To implement and expand on these basic principles, board members should pursue a structured and methodical process that encompasses, at a minimum, the following steps:

  1. Review public filings. Given that the risk factors listed in a public company’s Form 10-K generally represent the core areas of concern, directors should review their company’s recent public filings and evaluate whether the company has adequate board-level oversight mechanisms in place to address relevant risk factors.
  2. Upgrade monitoring and reporting systems. There needs to be a board-level compliance system directed at the company’s core compliance risks – that is, the threats posed to an organization’s financial, organizational, or reputational standing resulting from violations of laws, regulations, codes of conduct, or organizational standards of practice. The compliance system must be implemented in good faith, governed by appropriate procedures, and tailored to the company’s business. Many organizations probably need to improve their risk assessment process to incorporate compliance risk exposure fully.
  3. Go beyond mere listings of risks. Boards should never truncate the oversight process by merely listing the company’s risks from time to time and doing nothing else. Such practices fall short of effective oversight. Instead, boards need to align their oversight with the company’s most significant risks in view of its strategy and business model and then prioritize the most critical risks and focus on them.
  4. Allow time on the board agenda for risk oversight. Risk management issues should be discussed regularly at board meetings, and directors should ask questions to satisfy themselves that mission-critical compliance matters are escalated to their attention in a timely manner.
  5. Establish and enforce risk escalation and monitoring protocols. Executives responsible for managing risk should be positioned to succeed with policies, processes, reporting, and systems appropriate to the industry.
  6. Pay attention to company culture. Organizational culture and performance incentives were highlighted in the case against Blue Bell because it seemed inexplicable to stakeholders that management did not inform the board of the matters in question. Setting specific and clear expectations of management and mission-critical risk owners can help develop a culture of trust and open, timely communication.
  7. Delineate full board and standing committee roles. When delegating responsibilities to its committees, the full board should ensure the appropriate committee covers the key risks — whether it currently exists or has to be created and newly chartered — and that information flows are sufficient to apprise the full board.
  8. Maintain minutes concerning critical risk matters. The Marchand court found it particularly troubling that minutes from Blue Bell’s board meetings were “bereft of reports on the listeria issues” and “revealed no evidence that these were disclosed to the board.” The court also questioned why the board left the company’s response to the listeria outbreak to management instead of holding frequent emergency board meetings.

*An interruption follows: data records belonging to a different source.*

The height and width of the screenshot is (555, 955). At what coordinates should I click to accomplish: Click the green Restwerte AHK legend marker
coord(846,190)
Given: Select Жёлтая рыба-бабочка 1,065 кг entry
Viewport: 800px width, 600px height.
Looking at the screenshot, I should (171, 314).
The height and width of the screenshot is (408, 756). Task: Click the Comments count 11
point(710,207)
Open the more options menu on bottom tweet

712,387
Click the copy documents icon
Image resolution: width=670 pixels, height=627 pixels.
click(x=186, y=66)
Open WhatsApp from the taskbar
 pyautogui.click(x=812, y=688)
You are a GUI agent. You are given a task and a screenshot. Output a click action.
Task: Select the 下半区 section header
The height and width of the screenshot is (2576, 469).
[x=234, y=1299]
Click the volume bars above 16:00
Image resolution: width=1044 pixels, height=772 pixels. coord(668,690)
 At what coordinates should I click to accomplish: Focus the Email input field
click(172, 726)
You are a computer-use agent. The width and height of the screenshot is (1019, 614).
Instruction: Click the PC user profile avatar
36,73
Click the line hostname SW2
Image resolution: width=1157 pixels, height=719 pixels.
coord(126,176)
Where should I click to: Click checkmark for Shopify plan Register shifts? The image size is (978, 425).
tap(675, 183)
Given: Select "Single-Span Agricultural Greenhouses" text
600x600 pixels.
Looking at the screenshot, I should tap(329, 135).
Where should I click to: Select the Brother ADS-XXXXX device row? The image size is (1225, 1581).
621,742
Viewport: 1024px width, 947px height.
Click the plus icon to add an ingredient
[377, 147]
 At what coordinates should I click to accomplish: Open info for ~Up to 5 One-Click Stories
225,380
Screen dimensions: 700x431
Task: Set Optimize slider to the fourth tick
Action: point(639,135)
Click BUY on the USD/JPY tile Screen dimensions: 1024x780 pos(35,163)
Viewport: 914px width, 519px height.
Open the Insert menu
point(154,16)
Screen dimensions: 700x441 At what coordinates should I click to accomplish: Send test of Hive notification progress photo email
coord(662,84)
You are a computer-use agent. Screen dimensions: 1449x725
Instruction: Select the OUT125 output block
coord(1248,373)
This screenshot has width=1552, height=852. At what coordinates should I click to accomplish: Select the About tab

There are significant legal, regulatory, and risk management reasons for board members to become more actively involved in overseeing operations and understanding the compliance risks confronting their companies. This means that, beyond oversight alone, from time-to-time directors must take a deeper dive into specific risk management program components to oversee the design, implementation, and overall effectiveness of their companies’ compliance efforts.

Lastly, being an active board member requires ongoing and appropriate training, which is often overlooked – board members simply don’t know what they don’t know. Training helps ensure that board members are current on leading board practices and understand emerging issues, which could enhance overall board member decision making by helping calibrate a board member’s degree of skepticism when evaluating the reasonableness of the answers received to the questions asked. No one is too smart for training!